There was little regulation of commercial agency relationships before the introduction of the EU Council Directive 86/653/EEC on the Co-ordination of the Laws of the Member States Relating to Self-Employed Commercial Agents (“the Directive”), implemented through the Commercial Agents (Council Directive) Regulations 1993 (“the Regulations”). A main purpose of the Directive was to strengthen the position of the commercial agent in relation to the principal. The Regulations follow the wording of the Directive closely.

Within the wide common law framework, there are commercial agency agreements that are subject to the Regulations and commercial agency agreements that are not. Determining whether an agreement is within or outside the scope of the Regulations is important to identify what regulatory provisions might apply.

POST-BREXIT UPDATE: EU-derived legislation made under s.2(2) of the European Communities Act 1972 will continue to have effect in domestic law now that the UK has left the EU, pursuant to s.2 of the European Union (Withdrawal) Act 2018 (as amended by s.25 of the European Union (Withdrawal Agreement) Act 2020). As such, the Regulations continue to apply after the transition period expired on 31 December 2020, unless and until the UK Parliament decides to change or repeal this legislation.

Note, however, that the UK is no longer bound by CJEU decisions handed down after the expiry of the transition period, although the domestic courts may have regard to these decisions. Pre-expiry CJEU decisions continue to have force, but may be departed from by the higher courts in Great Britain.


The application of the Regulations

The Regulations give “commercial agents”, which are defined here more narrowly than at common law, stronger rights than those implied at common law.

The scope of the application of the Regulations is set out in Regulation 1(2). The Regulations apply to the relationship between commercial agents and their principals and primarily have territorial application: they govern the activities of commercial agents in England and Wales.

The primary rights afforded to agents under the Regulations are:

  • rights to a minimum notice period for termination, and
  • a right to compensation or indemnity on termination.


Parties are unable to contract out of the majority of the terms of the Regulations, and many can only be excluded if this operates in the agent’s favour. Some flexibility is permitted, in that Regulation 1(3) allows the parties to expressly agree that the agency agreement is to be governed by the laws of another Member State. The agent however, still benefits from the protection of the Directive by way of the implementing legislation in that Member State’s jurisdiction. Where the parties agree to the application of the law of a non-EU country to their agreement, the Regulations are intended to override that choice in respect of activities carried out by the agent within Great Britain.

The Regulations do not apply where an agent is appointed for a territory outside the EEA, even where English law (or that of another EEA Member State) governs the agency agreement. Common law will govern these relationships.

What are the differences from other intermediaries?

Definition of Commercial Agent

English common law broadly defines “agent” to be any person acting on behalf of another person, namely the principal.

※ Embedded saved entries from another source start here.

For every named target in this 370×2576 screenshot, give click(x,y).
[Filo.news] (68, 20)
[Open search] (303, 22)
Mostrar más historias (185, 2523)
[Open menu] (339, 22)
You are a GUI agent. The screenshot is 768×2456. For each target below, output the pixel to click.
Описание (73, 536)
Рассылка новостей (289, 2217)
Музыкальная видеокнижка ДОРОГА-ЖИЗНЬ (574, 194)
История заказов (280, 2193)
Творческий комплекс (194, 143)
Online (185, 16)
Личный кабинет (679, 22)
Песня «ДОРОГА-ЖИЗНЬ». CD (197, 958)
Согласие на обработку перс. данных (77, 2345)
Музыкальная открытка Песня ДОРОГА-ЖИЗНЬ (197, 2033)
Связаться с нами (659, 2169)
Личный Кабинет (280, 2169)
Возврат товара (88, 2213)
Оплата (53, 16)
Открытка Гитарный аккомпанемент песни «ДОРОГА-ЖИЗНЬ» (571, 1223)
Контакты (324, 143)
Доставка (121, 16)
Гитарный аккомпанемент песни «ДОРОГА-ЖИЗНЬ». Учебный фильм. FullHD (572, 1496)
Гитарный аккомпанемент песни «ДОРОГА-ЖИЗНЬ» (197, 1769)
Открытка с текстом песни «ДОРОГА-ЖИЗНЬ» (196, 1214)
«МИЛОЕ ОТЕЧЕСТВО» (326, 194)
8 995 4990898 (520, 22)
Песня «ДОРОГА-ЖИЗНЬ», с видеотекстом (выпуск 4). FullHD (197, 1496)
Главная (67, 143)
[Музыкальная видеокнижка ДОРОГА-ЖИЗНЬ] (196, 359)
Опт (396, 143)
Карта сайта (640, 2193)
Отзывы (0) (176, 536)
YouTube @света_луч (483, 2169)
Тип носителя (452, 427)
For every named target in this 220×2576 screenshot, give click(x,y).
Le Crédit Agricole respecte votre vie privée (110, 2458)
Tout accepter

Regulation 2(1) defines a “commercial agent” more narrowly as an intermediary who satisfies the following elements:

  • the need to be self-employed;
  • the need to have continuing authority to negotiate;
  • the authority to negotiate must be in relation to the sale or purchase of goods;
  • the agent must act on behalf of another person.


The Regulations therefore apply to both limited agents (with authority to negotiate) and full common law agents (with authority to negotiate and conclude contracts for sale or purchase of goods). The definition does not include the sale or purchase of services and the case law suggests that undisclosed principals may not come under the Regulations.

Exclusions under the Regulations

While they may fall within the definition of commercial agent, the Regulations do not apply to commercial agents wo are:

  • unpaid;
  • trading on commodities markets;
  • Crown Agents for Overseas Governments and Administrations under the Crown Agents Act 1979.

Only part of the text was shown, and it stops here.